## [Data to examine]

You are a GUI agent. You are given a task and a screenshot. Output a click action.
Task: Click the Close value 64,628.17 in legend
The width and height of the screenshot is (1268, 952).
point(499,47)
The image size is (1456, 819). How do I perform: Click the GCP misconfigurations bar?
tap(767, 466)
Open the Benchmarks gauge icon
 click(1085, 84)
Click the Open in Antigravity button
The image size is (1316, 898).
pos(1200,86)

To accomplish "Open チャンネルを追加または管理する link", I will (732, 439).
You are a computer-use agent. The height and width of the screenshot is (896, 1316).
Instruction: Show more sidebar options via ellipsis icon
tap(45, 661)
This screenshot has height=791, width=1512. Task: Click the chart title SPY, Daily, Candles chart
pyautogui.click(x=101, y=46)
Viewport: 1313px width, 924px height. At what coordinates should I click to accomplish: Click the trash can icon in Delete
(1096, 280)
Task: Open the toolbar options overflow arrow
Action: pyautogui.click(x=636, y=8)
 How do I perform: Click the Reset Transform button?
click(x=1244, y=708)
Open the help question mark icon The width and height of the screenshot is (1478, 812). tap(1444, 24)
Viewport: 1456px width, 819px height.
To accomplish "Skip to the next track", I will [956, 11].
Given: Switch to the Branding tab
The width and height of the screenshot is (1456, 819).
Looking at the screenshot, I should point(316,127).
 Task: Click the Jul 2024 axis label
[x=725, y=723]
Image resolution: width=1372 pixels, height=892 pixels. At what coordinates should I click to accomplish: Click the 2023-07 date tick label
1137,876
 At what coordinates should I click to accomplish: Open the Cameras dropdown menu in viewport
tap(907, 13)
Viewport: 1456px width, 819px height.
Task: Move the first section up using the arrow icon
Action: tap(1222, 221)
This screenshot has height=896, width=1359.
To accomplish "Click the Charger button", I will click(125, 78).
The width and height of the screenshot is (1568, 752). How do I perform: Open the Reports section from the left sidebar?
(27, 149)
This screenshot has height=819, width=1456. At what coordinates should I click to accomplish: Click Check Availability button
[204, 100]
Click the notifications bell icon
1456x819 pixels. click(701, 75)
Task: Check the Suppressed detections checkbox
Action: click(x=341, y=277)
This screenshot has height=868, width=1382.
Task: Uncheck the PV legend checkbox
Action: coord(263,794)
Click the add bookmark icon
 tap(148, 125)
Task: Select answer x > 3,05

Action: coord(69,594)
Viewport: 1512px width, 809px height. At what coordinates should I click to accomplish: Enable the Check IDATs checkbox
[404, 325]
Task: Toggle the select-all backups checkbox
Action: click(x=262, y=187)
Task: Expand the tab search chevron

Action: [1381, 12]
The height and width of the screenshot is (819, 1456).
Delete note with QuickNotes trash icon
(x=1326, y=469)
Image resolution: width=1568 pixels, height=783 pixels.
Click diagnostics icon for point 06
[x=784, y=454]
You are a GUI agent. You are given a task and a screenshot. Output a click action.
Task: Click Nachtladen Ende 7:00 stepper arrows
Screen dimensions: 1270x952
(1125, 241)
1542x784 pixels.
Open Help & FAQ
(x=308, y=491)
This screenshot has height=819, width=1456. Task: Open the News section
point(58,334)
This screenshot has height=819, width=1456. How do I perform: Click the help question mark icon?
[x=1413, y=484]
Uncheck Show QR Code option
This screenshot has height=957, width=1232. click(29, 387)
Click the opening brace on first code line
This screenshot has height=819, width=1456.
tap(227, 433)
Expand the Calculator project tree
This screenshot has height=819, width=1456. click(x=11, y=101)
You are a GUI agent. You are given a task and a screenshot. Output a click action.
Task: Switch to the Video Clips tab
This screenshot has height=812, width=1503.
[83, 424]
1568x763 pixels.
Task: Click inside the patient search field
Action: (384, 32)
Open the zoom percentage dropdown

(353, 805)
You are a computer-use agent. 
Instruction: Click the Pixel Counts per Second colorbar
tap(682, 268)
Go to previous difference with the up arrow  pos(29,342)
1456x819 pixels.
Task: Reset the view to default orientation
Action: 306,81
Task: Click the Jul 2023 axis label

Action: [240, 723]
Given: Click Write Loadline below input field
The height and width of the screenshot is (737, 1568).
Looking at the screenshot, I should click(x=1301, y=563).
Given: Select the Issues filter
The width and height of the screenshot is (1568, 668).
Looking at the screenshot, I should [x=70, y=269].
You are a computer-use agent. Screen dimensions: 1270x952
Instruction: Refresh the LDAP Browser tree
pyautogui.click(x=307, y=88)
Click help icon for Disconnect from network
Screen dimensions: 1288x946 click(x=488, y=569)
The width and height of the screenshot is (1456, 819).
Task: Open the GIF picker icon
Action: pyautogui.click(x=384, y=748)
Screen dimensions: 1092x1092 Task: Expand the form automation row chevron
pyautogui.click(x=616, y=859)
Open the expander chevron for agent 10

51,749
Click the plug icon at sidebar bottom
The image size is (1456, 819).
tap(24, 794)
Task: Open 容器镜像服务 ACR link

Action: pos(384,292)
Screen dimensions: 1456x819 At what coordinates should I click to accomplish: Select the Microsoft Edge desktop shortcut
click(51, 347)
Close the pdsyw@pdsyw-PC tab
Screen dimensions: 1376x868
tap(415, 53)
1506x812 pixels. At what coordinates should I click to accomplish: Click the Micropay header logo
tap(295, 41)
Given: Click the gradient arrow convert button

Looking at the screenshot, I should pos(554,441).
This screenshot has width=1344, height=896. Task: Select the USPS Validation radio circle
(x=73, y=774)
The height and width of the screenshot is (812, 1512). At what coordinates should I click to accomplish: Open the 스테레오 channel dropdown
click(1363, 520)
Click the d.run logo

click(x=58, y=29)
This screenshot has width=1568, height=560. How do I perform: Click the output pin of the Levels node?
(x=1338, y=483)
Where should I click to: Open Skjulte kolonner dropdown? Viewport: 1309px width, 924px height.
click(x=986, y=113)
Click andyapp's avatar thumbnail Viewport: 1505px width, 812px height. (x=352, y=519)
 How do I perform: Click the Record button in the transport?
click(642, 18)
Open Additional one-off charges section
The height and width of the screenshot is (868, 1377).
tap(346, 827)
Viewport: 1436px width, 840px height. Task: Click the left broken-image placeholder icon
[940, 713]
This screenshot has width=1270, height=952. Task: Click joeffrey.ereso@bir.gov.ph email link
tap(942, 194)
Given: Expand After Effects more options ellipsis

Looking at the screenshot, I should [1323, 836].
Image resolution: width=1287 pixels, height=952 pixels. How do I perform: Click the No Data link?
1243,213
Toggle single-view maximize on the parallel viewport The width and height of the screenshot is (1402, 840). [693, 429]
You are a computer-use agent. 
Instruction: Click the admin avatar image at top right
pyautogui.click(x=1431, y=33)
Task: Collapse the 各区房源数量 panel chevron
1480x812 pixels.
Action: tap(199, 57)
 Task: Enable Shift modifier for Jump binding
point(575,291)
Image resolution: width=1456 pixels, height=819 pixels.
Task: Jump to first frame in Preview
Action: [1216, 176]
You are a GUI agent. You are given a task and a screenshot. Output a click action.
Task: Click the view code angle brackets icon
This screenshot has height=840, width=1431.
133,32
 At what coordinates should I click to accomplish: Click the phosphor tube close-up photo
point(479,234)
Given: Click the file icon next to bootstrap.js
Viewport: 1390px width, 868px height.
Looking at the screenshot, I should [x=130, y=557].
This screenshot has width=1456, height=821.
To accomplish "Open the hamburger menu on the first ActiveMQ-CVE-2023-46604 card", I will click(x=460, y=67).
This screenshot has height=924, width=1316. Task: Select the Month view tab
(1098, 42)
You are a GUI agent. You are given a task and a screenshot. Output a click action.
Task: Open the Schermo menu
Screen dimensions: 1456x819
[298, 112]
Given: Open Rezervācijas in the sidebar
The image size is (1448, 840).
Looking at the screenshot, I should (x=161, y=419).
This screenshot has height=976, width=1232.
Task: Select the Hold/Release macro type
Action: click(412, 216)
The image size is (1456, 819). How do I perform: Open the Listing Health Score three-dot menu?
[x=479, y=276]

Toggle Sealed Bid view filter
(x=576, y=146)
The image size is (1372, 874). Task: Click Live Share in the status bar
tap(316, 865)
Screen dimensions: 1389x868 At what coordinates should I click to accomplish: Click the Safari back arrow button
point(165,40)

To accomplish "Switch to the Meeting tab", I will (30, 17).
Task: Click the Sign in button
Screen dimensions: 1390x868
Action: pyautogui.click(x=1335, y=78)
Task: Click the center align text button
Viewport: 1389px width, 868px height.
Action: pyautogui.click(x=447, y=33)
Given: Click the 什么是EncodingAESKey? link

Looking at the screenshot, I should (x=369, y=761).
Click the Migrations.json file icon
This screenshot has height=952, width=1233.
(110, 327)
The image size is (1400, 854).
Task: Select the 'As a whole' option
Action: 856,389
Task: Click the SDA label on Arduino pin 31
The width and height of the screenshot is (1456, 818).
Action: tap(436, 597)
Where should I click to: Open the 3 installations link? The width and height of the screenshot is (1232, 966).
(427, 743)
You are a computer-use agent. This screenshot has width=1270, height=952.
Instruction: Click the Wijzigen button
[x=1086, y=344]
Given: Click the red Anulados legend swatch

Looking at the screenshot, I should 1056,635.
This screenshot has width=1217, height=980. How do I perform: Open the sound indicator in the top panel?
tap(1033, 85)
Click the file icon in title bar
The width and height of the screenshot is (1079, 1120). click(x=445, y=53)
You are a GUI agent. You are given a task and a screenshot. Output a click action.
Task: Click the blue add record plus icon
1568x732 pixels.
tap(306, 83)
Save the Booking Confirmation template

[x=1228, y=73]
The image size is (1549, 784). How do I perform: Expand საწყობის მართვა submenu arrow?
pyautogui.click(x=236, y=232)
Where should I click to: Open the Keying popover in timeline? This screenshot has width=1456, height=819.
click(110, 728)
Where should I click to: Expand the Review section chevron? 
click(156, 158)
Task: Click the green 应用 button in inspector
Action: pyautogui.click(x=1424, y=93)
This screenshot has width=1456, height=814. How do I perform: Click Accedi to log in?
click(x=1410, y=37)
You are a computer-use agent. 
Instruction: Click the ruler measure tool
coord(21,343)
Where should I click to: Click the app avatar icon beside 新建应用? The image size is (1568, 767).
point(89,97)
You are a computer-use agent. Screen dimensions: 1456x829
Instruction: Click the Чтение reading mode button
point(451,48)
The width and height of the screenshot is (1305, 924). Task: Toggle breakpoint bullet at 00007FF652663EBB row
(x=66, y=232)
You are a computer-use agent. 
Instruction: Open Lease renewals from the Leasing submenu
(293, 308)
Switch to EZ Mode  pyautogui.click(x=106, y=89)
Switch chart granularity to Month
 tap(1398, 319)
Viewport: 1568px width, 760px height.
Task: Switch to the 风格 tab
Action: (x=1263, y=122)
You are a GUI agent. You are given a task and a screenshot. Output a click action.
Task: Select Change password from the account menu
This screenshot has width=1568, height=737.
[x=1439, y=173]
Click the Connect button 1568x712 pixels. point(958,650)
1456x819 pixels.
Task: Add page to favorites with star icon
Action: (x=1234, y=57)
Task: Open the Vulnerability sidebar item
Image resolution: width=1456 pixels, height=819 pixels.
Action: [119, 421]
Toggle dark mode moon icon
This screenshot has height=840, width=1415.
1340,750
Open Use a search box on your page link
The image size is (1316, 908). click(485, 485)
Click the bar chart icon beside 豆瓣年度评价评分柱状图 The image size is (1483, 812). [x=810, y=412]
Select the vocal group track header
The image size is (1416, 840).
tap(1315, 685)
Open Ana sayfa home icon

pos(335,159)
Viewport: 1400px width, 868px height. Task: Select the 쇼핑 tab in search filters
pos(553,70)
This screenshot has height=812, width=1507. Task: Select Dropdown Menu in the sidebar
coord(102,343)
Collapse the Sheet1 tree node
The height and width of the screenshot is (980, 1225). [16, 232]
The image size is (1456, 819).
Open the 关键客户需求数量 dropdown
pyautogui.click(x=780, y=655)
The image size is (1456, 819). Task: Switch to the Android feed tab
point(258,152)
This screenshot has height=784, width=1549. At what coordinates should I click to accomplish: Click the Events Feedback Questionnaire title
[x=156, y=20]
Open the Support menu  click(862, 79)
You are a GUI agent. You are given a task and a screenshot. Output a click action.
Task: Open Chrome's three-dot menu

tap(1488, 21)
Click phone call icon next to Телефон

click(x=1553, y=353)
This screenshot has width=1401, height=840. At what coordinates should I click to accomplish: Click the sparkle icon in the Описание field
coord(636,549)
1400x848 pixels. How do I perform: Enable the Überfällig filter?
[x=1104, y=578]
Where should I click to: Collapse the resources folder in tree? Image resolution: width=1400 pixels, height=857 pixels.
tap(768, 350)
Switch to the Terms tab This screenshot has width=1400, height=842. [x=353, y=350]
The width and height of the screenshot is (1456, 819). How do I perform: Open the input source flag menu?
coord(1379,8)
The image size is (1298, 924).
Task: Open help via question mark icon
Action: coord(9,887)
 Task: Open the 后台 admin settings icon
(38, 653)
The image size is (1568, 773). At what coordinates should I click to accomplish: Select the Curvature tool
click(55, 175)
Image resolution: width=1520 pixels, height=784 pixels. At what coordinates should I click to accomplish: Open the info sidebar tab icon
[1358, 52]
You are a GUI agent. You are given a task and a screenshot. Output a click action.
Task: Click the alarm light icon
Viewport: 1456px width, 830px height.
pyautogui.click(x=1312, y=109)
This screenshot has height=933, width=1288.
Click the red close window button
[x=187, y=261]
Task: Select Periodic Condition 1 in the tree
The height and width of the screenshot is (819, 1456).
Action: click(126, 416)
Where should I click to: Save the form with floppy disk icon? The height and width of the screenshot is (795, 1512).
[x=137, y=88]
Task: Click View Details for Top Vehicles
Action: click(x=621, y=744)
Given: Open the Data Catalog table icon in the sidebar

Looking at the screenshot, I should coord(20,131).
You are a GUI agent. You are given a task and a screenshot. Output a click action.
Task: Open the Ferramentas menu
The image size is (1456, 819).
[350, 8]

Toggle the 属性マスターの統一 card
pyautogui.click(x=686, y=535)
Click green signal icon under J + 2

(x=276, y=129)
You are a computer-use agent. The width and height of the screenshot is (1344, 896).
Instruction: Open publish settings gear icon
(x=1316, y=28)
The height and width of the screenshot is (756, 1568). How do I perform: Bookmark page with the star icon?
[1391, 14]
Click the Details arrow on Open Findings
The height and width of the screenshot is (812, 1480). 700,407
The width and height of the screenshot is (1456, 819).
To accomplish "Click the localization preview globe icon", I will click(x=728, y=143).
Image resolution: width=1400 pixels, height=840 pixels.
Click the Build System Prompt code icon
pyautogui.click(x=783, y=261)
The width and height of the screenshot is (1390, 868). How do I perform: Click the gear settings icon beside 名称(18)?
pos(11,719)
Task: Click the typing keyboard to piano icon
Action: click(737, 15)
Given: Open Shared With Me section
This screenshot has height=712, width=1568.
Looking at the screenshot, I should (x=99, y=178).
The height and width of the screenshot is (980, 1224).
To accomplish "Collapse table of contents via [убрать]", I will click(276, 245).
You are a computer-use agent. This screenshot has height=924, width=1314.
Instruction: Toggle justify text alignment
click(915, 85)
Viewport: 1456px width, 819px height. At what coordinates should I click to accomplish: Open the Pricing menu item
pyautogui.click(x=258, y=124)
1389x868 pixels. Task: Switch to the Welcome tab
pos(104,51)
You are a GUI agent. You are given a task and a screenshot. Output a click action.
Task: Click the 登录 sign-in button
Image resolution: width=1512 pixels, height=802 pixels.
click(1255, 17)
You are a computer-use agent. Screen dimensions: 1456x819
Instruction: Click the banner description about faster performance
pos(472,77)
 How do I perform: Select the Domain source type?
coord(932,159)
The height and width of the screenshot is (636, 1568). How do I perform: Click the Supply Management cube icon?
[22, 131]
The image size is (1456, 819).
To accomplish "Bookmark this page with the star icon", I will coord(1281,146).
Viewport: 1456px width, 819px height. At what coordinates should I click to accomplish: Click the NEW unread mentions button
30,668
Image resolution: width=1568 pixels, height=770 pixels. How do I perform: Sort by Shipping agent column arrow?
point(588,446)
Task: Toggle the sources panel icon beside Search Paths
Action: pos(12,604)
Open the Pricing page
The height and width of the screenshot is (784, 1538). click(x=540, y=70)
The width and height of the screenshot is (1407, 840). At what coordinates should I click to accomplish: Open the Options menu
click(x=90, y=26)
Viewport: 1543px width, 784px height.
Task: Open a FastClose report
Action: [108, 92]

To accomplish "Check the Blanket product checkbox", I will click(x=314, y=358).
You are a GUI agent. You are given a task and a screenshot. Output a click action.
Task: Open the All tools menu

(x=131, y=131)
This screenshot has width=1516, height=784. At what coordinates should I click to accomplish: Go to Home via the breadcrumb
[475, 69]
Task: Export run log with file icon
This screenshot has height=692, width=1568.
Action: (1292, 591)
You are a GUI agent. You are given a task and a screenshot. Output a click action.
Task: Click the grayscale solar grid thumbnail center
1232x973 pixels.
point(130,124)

## [Directions]
Here the job is to set down exactly the lines of the material above that fall between the one with "Instruction: Show more" and the one with "Given: Switch to the Branding tab", inclusive, and nothing beyond them.

## [Exercise solution]
Instruction: Show more sidebar options via ellipsis icon
tap(45, 661)
This screenshot has height=791, width=1512. Task: Click the chart title SPY, Daily, Candles chart
pyautogui.click(x=101, y=46)
Viewport: 1313px width, 924px height. At what coordinates should I click to accomplish: Click the trash can icon in Delete
(1096, 280)
Task: Open the toolbar options overflow arrow
Action: pyautogui.click(x=636, y=8)
 How do I perform: Click the Reset Transform button?
click(x=1244, y=708)
Open the help question mark icon The width and height of the screenshot is (1478, 812). tap(1444, 24)
Viewport: 1456px width, 819px height.
To accomplish "Skip to the next track", I will [956, 11].
Given: Switch to the Branding tab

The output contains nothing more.